Member of the Chamber of Deputies
- In office 15 May 1961 – 15 May 1973
- Constituency: 19th Departamental Group

Personal details
- Born: August 10, 1918 Los Ángeles, Chile
- Died: June 5, 1999 (aged 80) Los Ángeles, Chile
- Party: Christian Democratic Party
- Other political affiliations: Falange Nacional
- Spouse: Raquel Ortega Ferreira
- Children: Four (including Teresa Stark)
- Profession: Accountant

= Pedro Stark =

Chilean politician (1918–1999)

Pedro Crispino Stark Troncoso (10 August 1918 – 5 June 1999) was a Chilean accountant and politician, member of the Christian Democratic Party.

==Early life==
He was born in Los Ángeles, the son of Ernesto Stark Frenzel and Rosa Amelia Troncoso Pincheira.
He completed his primary education at the local public school and secondary education at the Liceo de Hombres of the same city.
Later, he pursued higher technical studies in accounting.

He married Raquel Ortega Ferreira and they had four children, two sons and two daughters.
Among them is Teresa Stark, former councilwoman and mayor of Los Ángeles.

==Political career==
He began his political activities by joining the Falange Nacional. In 1938 he founded this movement in Los Ángeles and the Biobío Province. He also collaborated in the foundation of the Falange Nacional in the Malleco Province, Angol and other cities in southern Chile.

Representing his party, he was elected councilman of Los Ángeles in the 1950 municipal elections, serving until 1956. That year, he was elected mayor of Los Ángeles after obtaining a wide majority in the 1956 municipal elections.

He held the office until 3 March 1961. During his tenure, he modernized the municipality by incorporating vehicles and machinery into communal tasks such as garbage collection, the municipal slaughterhouse, and urban road works. He also created the municipal comptroller's office. Following the 1960 Valdivia earthquake, he oversaw the planning and construction of major urban projects under the first Regulatory Plan of Los Ángeles.

In 1957, he joined the Christian Democratic Party, where he served as director and local president in Los Ángeles, as well as provincial president of Biobío.

In the 1961 parliamentary elections, he was elected deputy for the 1961–1965 term, representing the 19th Departamental Grouping "Laja, Mulchén and Nacimiento". He served on the Permanent Commission on Internal Government.

In the 1965 parliamentary elections, he was re-elected deputy for the 1965–1969 term in the same constituency. He held the position of Second Vice President of the Chamber of Deputies of Chile from 11 July 1967. He chaired the Permanent Commission on Economy and Commerce, and was also an alternate member of the Christian Democratic Parliamentary Committee (1964–1965) and of the Interparliamentary Group in 1965.

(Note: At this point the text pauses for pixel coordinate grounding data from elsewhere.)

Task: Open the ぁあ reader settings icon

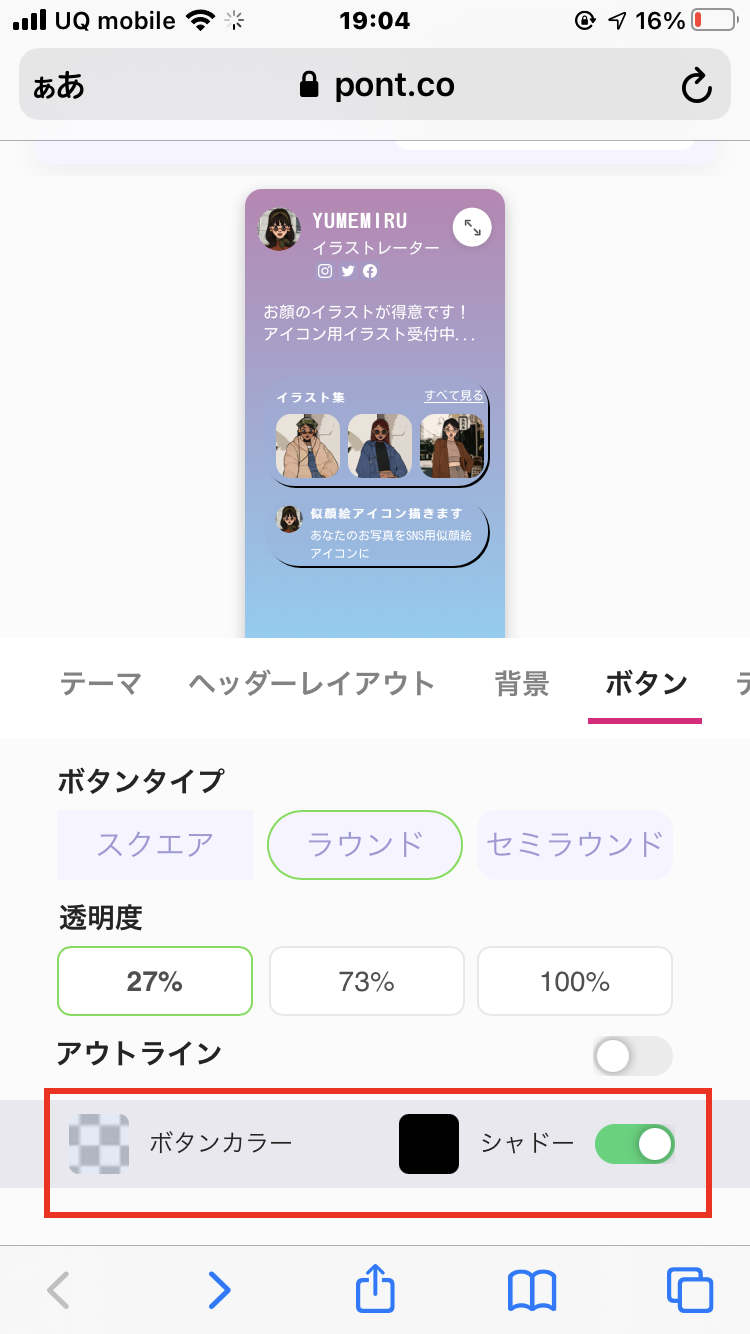Action: tap(59, 86)
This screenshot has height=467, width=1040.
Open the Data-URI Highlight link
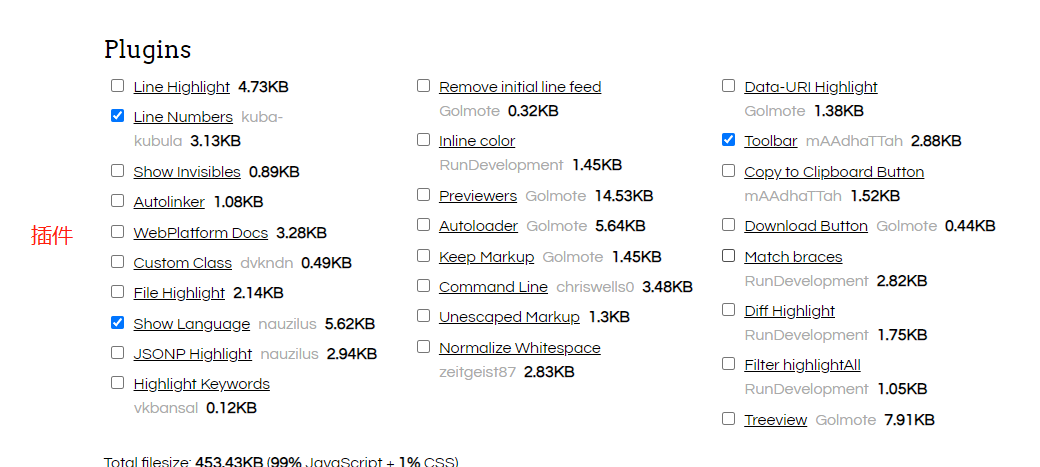(x=811, y=87)
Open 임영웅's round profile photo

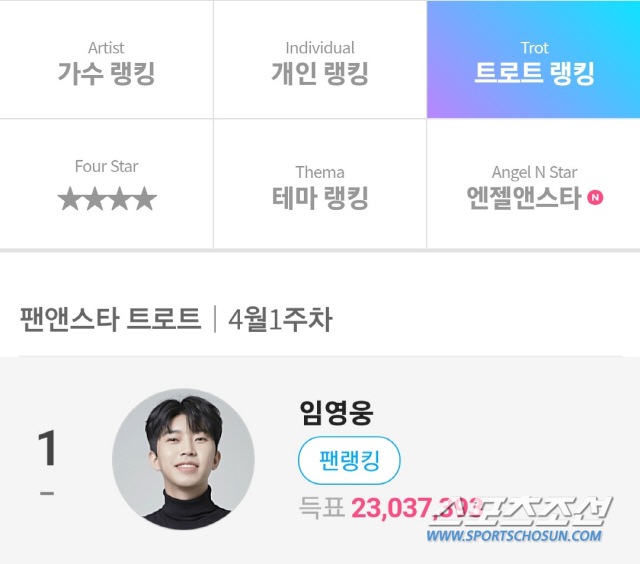(x=183, y=459)
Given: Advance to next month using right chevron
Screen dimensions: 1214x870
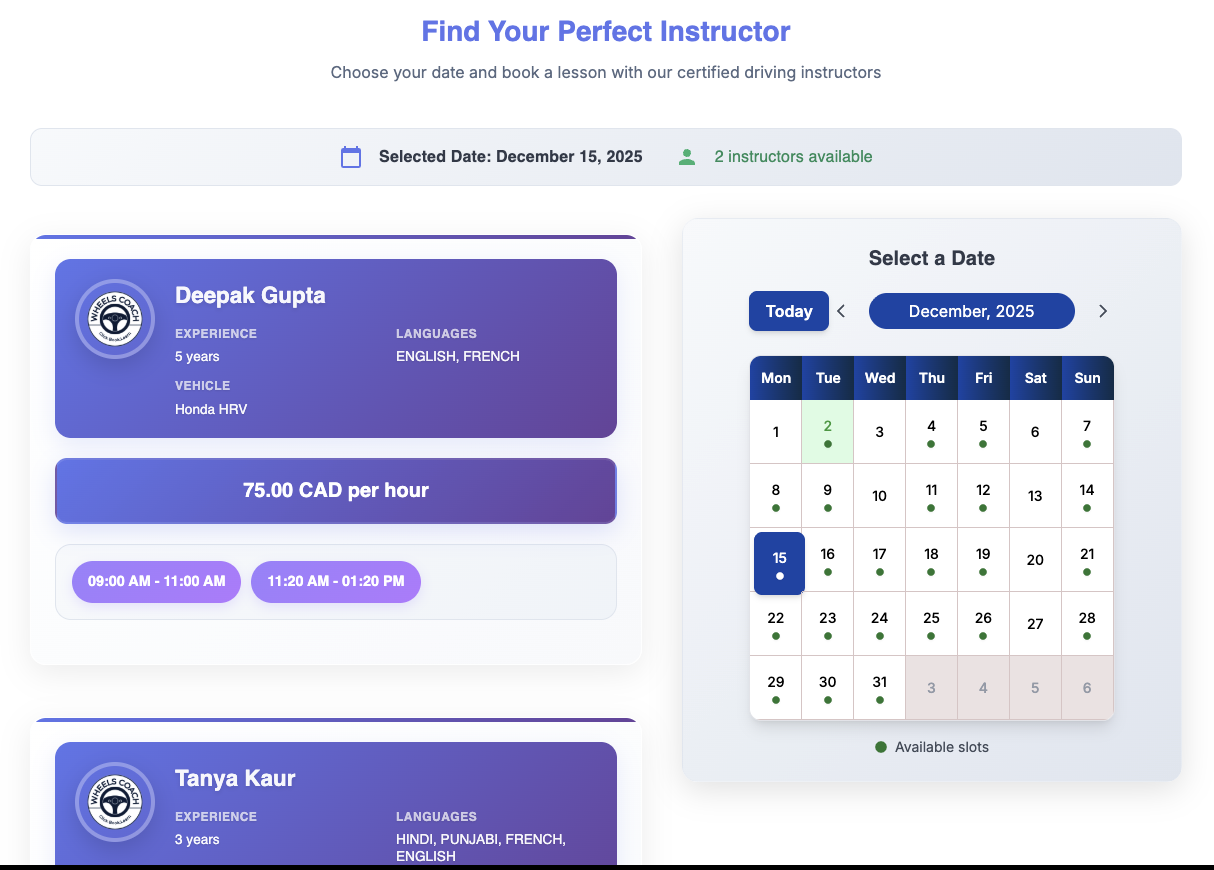Looking at the screenshot, I should [x=1103, y=311].
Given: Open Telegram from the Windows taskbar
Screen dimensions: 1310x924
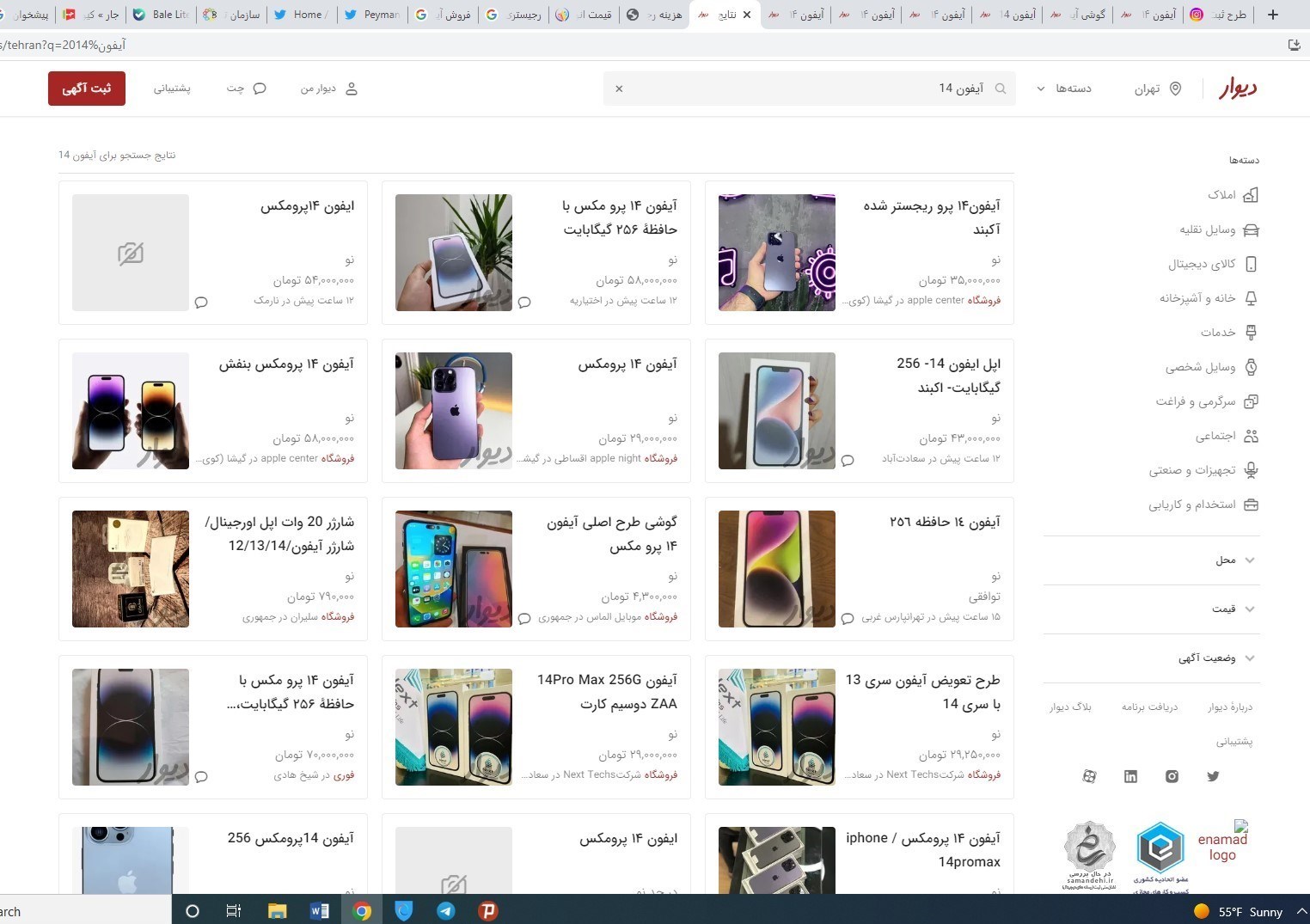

In the 1969 parliamentary elections, he was elected again for the 1969–1973 term. He served as Second Vice President of the Chamber from 4 June to 9 September 1969 and was a member of the Permanent Commission on Latin American Integration.

He participated in several opposition groups to the Pinochet regime, such as the Proyecto de Desarrollo Nacional, the Democratic Alliance, the Comité por Elecciones Libres and the Concertación.

In 1987, he was elected president of the Democratic Alliance. After the return to democracy, he remained active in the Christian Democratic Party in Los Ángeles.

He died in his hometown on 5 June 1999.